As men, in addition to expressing with all requisite passion, our opposition to sexual assault and harassment, we need to deeply examine what are they ways that we contribute to environments that support the flourishing of these dynamics?  How can we, as men, work to more actively, aggressively, and effectively, create environments that:

  • Supports and encourage (shall I say, require) men’s empathy for women’s feelings and experiences. As human beings, we have a limitless ability to feel empathy for others.  The environment of sexism, racism and homophobia systematically disinhibits men from expressing their empathy for women – especially women who are “others” in additional ways (by race or ethnicity, by sexual orientation, etc.).  As, men, we need to create  social environments in which men’s default response to women or men’s allegations of sexual harassment, sexual assault, or other forms of gender based violence is to believe – and “believe out loud”!
  • Challenges men’s justifications for exploiting women – both those of the men themselves, and (perhaps more importantly and certainly more effectively), and those justifications that are so readily provided to men by others (other men, the media, social groups, etc.)
  • Create a culture in which there is no “visioning” of sexual assault and harassment. That is, develop peer groups, and in our organizations, and in our other spheres of influence, that hold as a norm and a standard respect and equality as the norms of how men treat women.  And infusing these notions of respect and equality in how men flirt.
  • Ensures no social support for his actions. It’s way too early to know if this current response, including the responses from men, represents some kind of sea-change, or if this is a one-off experience.   But we as men often find ourselves in situations where we are offended by other men’s comments or actions.  Our silence in those moments is experienced by other men as social support.  So create a social norm for the men around us, and within our spheres of influence that we speak up and speak out when other men say or do things that offend us, and/or which are harassing or assaultive towards women or other men. Get empowered to call men out (and in).
  • Make damn sure that men know that they’re going to be found out and that there is real accountability – including in this that we support men to change their behaviors and attitudes. An apology is not being accountable – it is the beginning of being accountable.  Being accountable is a process that includes making amends.  Once we call other men out (or in) for their behaviors and attitudes, we need to participate in systems and process that support men to be accountable and make amends.

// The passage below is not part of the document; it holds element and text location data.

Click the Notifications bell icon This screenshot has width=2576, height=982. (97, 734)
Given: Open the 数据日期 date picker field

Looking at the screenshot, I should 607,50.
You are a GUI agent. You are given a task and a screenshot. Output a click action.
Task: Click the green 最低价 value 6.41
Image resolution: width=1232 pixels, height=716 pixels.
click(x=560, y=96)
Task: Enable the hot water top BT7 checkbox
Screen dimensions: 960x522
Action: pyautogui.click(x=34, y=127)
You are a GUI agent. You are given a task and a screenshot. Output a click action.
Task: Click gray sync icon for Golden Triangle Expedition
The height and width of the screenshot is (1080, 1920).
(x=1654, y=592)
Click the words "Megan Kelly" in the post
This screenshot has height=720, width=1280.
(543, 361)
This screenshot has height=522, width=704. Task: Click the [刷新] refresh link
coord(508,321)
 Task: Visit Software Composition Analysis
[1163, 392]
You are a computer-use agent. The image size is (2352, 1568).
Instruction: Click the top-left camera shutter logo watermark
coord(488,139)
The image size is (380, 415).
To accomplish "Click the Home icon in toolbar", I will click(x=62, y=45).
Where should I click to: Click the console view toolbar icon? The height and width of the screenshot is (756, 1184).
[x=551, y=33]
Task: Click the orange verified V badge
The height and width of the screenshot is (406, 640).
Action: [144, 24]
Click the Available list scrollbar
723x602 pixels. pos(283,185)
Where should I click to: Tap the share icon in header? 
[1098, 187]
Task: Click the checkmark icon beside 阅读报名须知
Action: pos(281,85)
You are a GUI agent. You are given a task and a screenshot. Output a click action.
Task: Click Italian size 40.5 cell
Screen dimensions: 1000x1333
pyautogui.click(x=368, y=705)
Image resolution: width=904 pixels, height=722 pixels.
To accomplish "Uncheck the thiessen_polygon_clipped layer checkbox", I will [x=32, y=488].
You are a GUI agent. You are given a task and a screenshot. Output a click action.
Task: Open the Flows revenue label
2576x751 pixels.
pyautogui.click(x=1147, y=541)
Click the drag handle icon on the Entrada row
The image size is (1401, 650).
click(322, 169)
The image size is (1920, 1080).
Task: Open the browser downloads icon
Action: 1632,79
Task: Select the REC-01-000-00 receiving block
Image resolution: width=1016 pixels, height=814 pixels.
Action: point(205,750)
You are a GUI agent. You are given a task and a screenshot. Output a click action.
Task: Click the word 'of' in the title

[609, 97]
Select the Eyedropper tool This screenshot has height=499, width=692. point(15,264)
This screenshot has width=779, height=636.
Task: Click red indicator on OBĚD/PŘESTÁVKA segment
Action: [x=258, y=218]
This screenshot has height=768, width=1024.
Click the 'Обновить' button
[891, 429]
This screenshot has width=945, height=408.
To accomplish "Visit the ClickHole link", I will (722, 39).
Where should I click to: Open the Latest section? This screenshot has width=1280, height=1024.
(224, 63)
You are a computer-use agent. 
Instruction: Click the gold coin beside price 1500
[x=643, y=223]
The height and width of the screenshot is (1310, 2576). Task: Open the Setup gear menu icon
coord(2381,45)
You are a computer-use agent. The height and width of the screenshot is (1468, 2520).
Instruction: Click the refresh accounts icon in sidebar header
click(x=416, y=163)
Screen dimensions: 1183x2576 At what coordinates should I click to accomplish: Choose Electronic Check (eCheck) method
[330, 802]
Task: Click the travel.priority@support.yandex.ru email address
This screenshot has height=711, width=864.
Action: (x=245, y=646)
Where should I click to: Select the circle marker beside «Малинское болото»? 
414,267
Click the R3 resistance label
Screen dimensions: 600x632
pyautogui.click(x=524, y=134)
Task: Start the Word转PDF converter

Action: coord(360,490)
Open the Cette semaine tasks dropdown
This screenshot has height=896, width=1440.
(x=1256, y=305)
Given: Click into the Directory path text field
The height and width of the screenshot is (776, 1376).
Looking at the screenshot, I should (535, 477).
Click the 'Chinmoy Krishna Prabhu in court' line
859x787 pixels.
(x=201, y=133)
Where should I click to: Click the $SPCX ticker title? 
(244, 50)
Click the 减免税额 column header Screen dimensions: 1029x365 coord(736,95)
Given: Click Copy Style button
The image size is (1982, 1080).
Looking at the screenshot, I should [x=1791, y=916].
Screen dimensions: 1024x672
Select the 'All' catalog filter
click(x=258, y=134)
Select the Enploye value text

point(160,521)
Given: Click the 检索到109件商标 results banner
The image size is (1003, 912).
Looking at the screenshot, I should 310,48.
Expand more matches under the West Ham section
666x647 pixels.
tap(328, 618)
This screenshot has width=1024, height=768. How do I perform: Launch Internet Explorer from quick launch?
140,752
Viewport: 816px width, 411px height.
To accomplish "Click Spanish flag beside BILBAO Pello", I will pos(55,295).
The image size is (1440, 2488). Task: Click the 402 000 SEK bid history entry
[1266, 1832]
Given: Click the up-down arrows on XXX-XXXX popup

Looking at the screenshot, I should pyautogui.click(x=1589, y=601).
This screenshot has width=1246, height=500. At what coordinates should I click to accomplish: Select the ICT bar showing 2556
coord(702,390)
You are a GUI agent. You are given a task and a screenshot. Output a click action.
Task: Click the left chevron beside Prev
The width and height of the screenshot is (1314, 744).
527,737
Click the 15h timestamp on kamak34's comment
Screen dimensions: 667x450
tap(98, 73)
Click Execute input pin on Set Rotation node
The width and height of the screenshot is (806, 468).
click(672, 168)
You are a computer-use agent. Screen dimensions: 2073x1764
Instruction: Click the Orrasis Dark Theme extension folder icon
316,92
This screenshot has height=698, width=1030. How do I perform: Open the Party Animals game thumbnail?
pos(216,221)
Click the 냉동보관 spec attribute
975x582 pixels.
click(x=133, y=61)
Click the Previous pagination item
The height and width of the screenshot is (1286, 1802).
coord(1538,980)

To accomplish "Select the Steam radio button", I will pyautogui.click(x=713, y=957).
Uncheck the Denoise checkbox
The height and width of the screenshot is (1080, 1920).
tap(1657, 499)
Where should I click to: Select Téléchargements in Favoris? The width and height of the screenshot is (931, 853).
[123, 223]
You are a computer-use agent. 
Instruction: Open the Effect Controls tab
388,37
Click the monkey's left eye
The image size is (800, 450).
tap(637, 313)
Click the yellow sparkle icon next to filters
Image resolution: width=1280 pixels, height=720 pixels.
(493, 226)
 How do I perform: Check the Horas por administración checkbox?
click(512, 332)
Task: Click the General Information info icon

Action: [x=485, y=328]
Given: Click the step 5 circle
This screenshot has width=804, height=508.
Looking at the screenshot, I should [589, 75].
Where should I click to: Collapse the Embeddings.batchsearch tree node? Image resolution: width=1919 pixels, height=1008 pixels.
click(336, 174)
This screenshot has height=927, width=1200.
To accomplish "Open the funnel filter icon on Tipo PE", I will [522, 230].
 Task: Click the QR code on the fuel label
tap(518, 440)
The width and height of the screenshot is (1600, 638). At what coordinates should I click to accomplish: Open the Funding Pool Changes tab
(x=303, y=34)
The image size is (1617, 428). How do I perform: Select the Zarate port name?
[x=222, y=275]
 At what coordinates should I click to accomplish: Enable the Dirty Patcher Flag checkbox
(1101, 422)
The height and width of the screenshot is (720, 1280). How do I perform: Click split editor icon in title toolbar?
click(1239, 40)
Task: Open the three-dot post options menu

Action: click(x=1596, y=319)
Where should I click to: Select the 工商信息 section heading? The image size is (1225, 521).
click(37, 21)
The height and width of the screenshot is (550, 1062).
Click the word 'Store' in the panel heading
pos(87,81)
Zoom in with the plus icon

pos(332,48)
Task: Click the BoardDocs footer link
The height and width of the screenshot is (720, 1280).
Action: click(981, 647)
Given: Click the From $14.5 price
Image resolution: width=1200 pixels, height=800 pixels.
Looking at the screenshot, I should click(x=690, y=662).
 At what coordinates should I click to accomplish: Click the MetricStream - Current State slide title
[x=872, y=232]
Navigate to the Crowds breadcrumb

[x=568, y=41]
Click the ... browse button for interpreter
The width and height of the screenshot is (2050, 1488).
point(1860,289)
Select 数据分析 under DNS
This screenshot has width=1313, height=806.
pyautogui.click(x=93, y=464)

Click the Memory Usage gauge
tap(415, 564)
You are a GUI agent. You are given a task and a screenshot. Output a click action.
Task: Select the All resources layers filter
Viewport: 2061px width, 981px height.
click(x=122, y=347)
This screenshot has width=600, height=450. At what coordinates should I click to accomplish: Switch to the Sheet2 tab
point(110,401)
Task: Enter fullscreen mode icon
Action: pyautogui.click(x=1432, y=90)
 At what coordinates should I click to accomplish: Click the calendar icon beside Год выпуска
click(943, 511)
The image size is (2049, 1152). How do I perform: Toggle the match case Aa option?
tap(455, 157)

Part of my package for working with businesses, communities and organizations to counter sexual and other forms of harassment, includes a training that examines these aspects, but I also provide an overall organizational assessment to explore the degree to which these elements are or are not present in the organizational culture.  And then provide a strategy for countering these elements – creating a culture that is “welcoming, respecting and valuing.”

There is more for us to do, as men, than express our sympathy or our outrage.  Those are great first steps.  But now, what is your next step!